Usk Castle is a castle site in the town of Usk in central Monmouthshire, southeast Wales, United Kingdom. Within the castle, and incorporating parts of its gatehouse, stands Castle House.


Usk castle and town was probably laid out and established in 1120, after some of the other Norman settlements and castles of the region, such as Monmouth Castle and Abergavenny Castle. However, the site had a history of the previous military, strategic, and local significance, for it was here that the Romans had established their early Legionary fortress before relocating it south to Caerleon.
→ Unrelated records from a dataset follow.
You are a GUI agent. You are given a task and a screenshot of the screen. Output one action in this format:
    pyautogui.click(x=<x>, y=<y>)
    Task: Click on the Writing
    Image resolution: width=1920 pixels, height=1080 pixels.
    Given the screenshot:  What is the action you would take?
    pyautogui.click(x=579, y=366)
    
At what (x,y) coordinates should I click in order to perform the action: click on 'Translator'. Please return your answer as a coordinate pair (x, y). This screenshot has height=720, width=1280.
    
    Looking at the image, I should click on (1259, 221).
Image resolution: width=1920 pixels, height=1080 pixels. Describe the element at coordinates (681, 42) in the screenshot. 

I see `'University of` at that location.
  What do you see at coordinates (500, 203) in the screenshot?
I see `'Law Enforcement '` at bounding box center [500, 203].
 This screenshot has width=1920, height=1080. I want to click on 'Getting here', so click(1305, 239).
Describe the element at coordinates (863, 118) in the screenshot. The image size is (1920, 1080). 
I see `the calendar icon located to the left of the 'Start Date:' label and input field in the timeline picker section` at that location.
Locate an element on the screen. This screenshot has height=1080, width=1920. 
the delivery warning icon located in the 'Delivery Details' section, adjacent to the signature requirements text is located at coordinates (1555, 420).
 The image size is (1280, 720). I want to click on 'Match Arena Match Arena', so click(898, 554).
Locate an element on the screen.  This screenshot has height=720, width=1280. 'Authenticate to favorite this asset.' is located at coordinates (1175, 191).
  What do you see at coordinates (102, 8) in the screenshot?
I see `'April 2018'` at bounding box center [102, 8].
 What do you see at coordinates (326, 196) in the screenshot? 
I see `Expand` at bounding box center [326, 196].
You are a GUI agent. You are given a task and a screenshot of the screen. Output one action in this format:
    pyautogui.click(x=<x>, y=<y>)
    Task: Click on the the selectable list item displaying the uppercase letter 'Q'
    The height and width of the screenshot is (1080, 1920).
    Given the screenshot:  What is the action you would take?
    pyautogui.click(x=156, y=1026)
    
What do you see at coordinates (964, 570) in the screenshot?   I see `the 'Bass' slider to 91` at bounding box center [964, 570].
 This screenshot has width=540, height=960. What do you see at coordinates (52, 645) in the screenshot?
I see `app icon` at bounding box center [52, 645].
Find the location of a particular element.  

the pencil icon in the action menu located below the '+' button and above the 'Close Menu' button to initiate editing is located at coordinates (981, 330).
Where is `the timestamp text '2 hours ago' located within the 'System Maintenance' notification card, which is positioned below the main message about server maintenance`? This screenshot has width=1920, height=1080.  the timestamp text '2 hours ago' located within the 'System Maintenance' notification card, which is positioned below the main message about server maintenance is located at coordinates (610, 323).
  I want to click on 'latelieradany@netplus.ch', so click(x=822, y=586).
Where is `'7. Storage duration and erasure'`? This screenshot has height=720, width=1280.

Usk is first mentioned in 1138 in the context of it being captured by the Welsh. It passed back into Norman’s hands, only to be captured by the Welsh again in 1174, as was Abergavenny, when turmoil again developed into open conflict in this area of the Welsh Marches.


The Normans had to control and subjugate the region and brought in Marcher Lord Richard Fitz Gilbert de Clare who sought to strengthen the castle’s defenses against a Welsh attack, but he was ambushed and killed north of Abergavenny in 1136. The Welsh duly captured Usk castle again in 1184.


William Marshal was the next Marcher Lord to strengthen Usk castle. However, his conflict with King Henry III of England brought the Normans new headaches.


Gilbert de Clare, 7th Earl of Hertford, another holder of Usk Castle, was killed at the Battle of Bannockburn when the English crown’s focus was on defeating the Scots, and the castle was untroubled until the early 15th century. It was here, against this background, in 1352, that Adam of Usk was born.


The rebellion of Owain Glyndŵr, between 1400 and 1405, brought significant conflict to the area once again, and the Welsh forces of Owain Gyndwr attacked Usk town in 1402. The Battle of Pwll Melyn was fought nearby, and the region only stabilized under the efforts of local Welsh warrior and ally of King Henry IV of England and Monmouth-born Henry V, Davy Gam.


After the rebellion the castle passed to the Duchy of Lancaster, and, with stability restored, no further redevelopment or refortification was undertaken and the castle was allowed gradually to decay. It survived the English Civil War with only some slighting and was eventually redeveloped when the gatehouse was adapted to a house in the 1680s.